* Provided records
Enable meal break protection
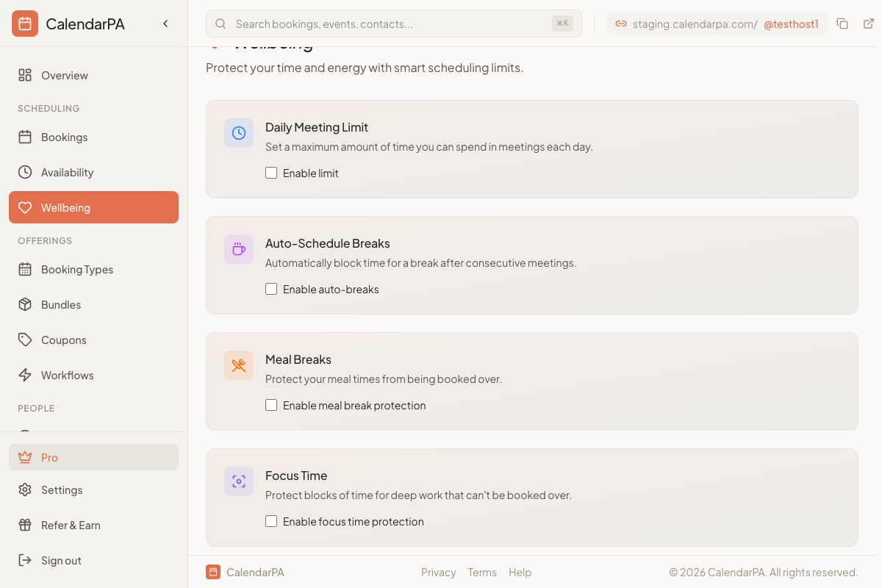The width and height of the screenshot is (882, 588). (x=271, y=405)
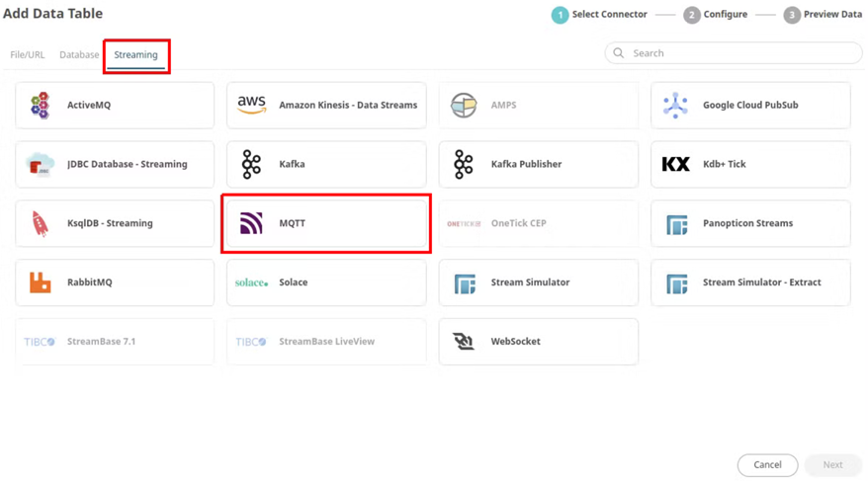868x482 pixels.
Task: Select the MQTT connector icon
Action: tap(251, 223)
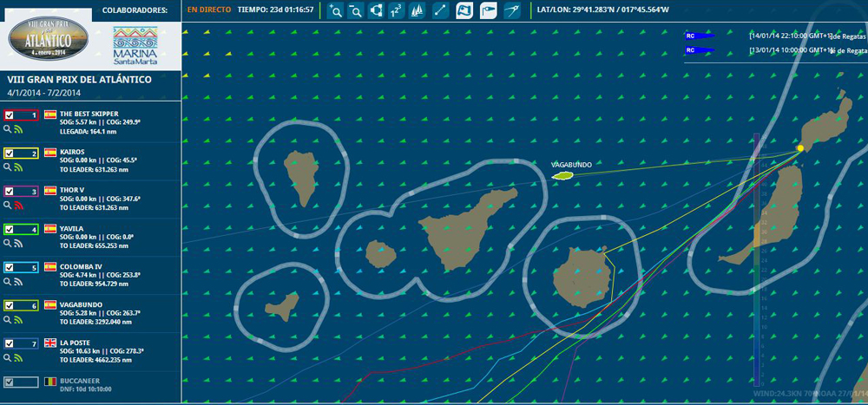Click the sailboats fleet icon
The height and width of the screenshot is (405, 868).
[x=418, y=10]
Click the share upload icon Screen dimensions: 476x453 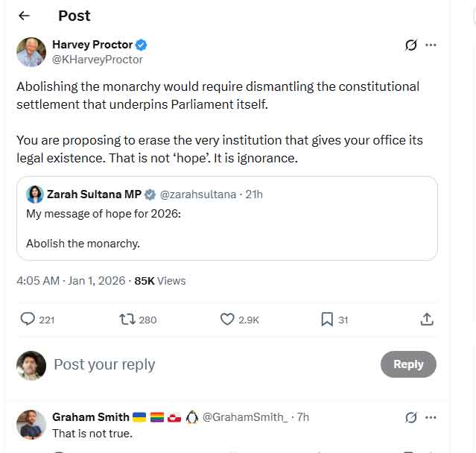click(427, 319)
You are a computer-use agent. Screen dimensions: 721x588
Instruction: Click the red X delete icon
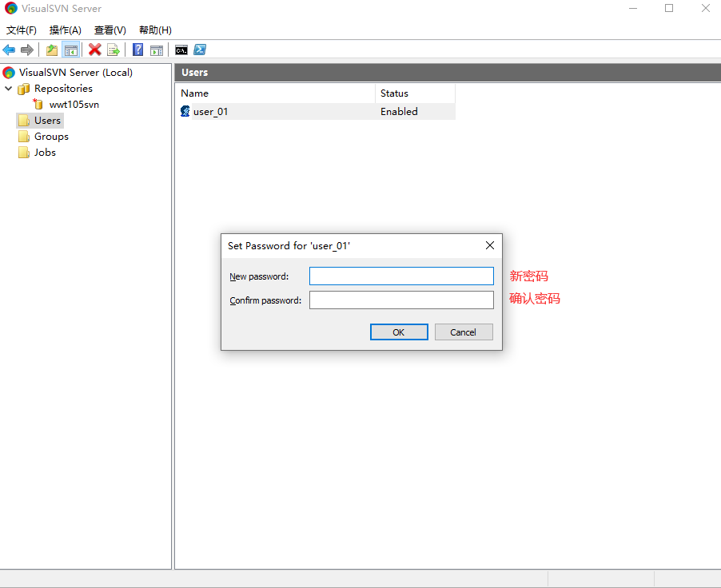point(94,50)
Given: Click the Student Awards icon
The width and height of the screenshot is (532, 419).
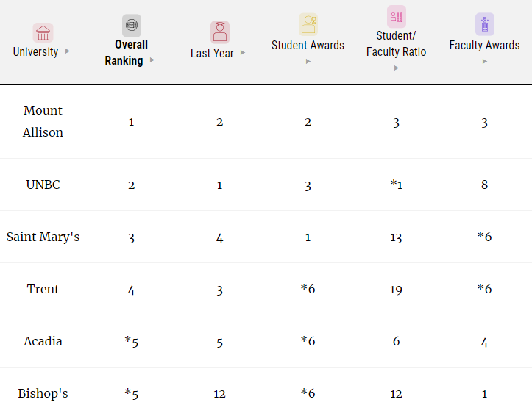Looking at the screenshot, I should click(308, 24).
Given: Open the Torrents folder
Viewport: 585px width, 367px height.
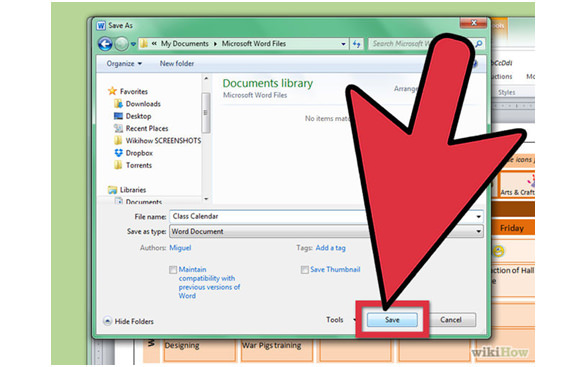Looking at the screenshot, I should click(138, 165).
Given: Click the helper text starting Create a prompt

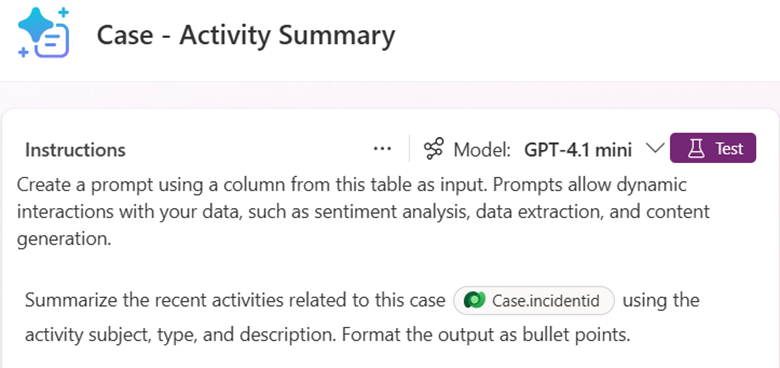Looking at the screenshot, I should 363,212.
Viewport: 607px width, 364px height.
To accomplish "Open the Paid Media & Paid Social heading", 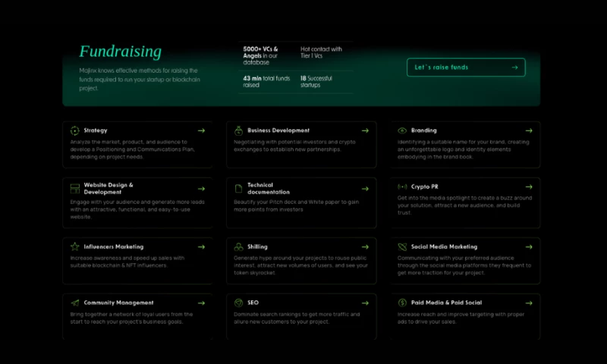I will point(446,303).
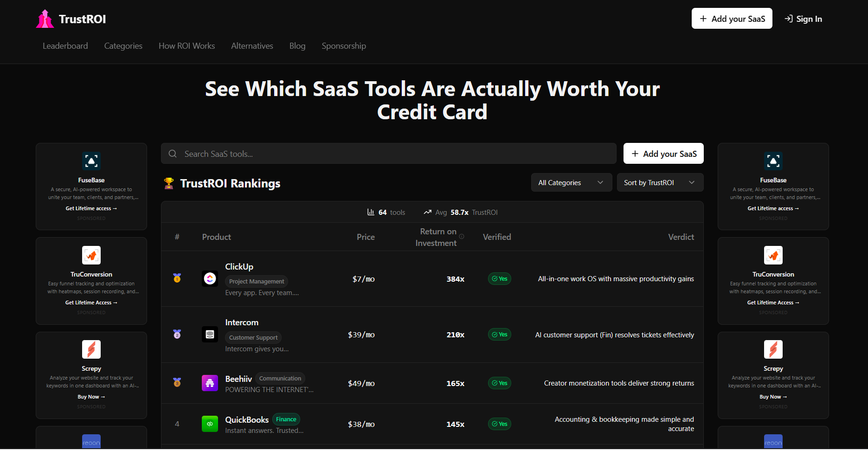Click the QuickBooks green logo icon

coord(210,424)
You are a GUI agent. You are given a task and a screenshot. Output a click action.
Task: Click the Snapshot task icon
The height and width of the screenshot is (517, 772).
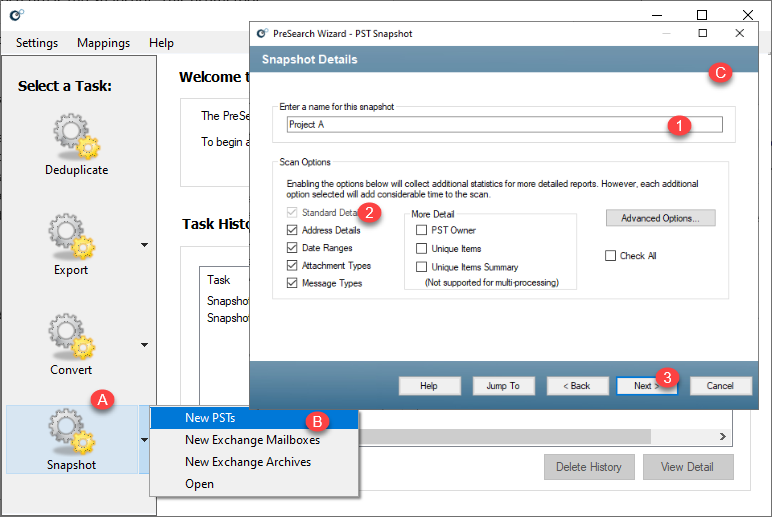pos(71,432)
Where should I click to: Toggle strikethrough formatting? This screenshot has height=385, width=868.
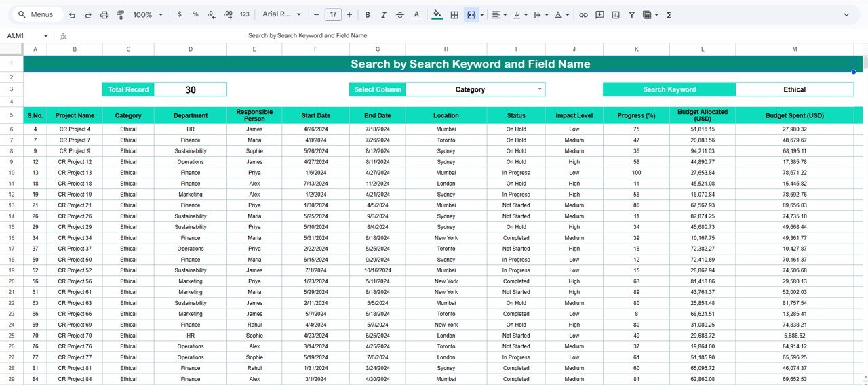(400, 14)
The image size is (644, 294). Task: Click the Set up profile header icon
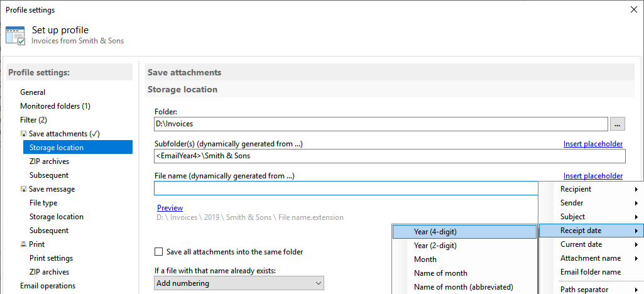click(16, 36)
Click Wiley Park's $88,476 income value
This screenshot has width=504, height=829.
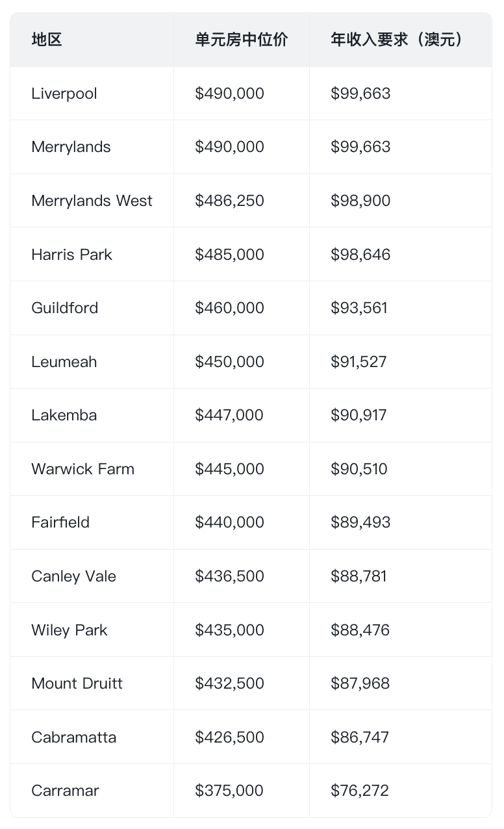click(x=360, y=630)
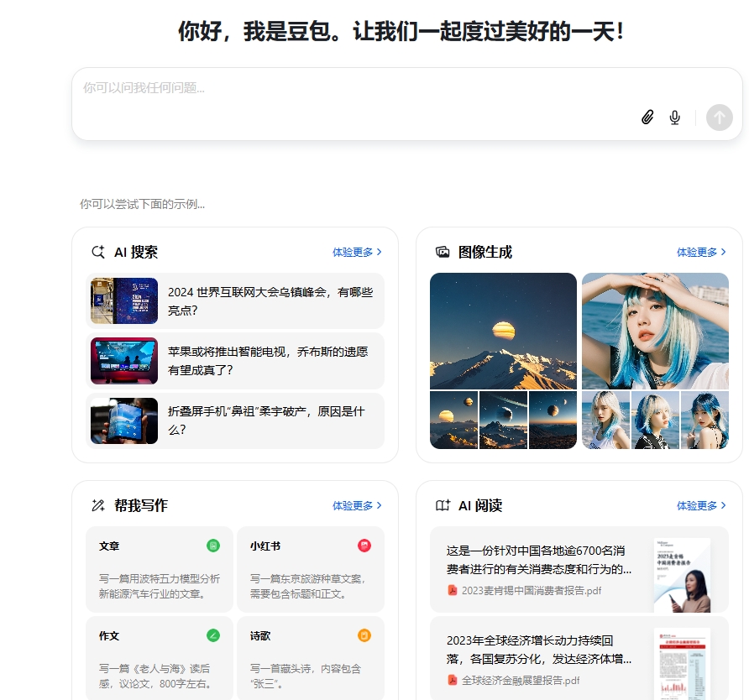Expand 图像生成 via its right chevron
Image resolution: width=749 pixels, height=700 pixels.
pyautogui.click(x=701, y=251)
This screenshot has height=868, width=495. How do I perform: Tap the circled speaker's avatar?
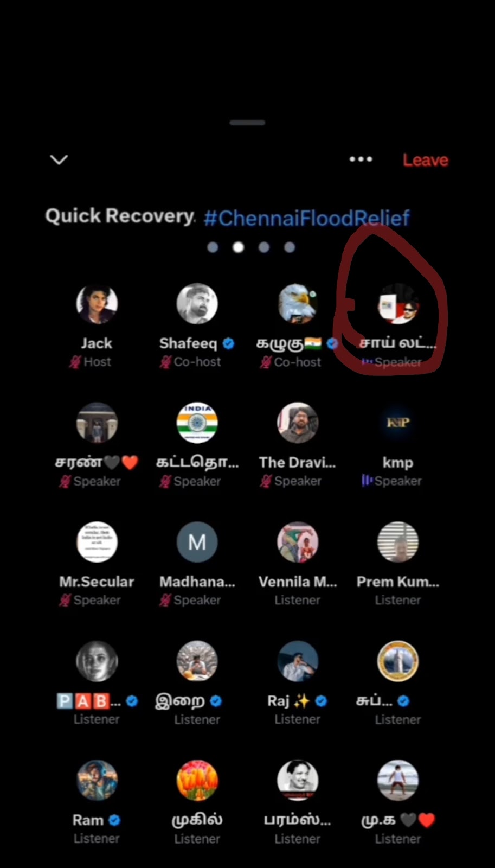click(397, 303)
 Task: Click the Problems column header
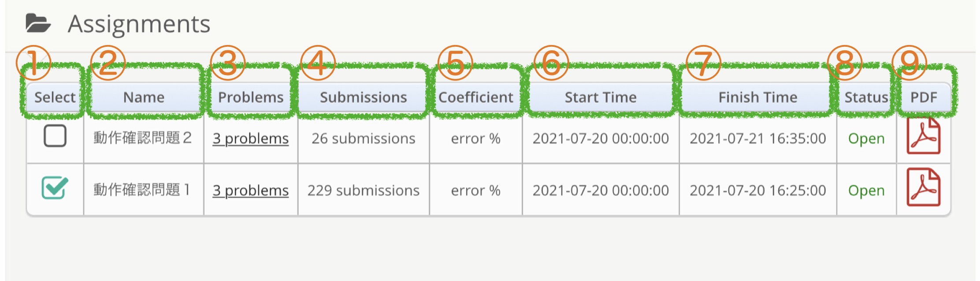(x=251, y=97)
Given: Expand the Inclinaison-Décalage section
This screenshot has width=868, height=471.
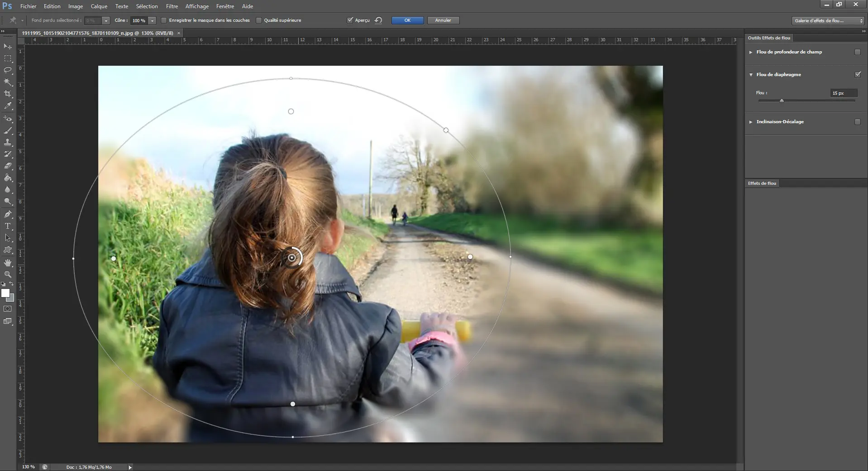Looking at the screenshot, I should tap(751, 122).
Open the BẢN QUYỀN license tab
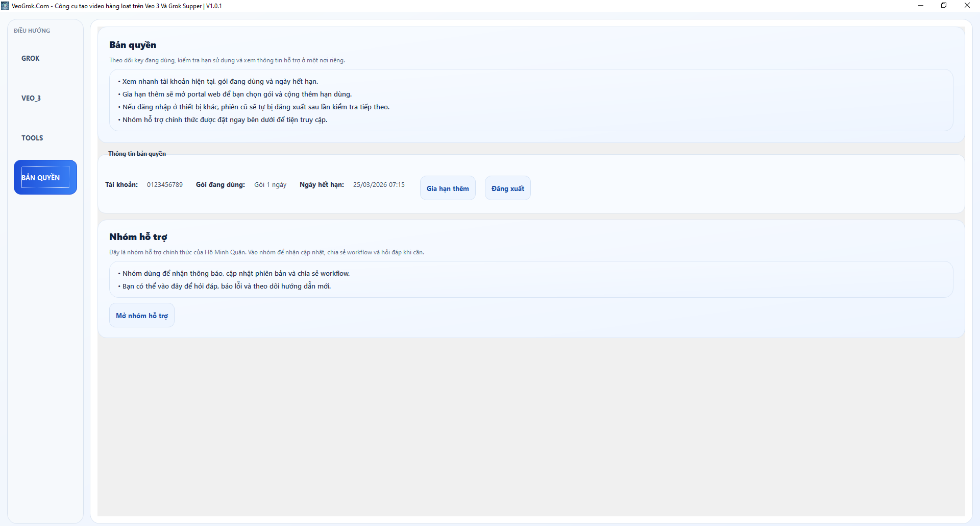The height and width of the screenshot is (526, 980). 45,177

* What is being asked
Only the number of lines in the data that hold "agent" should be stated.

* Exercise output
2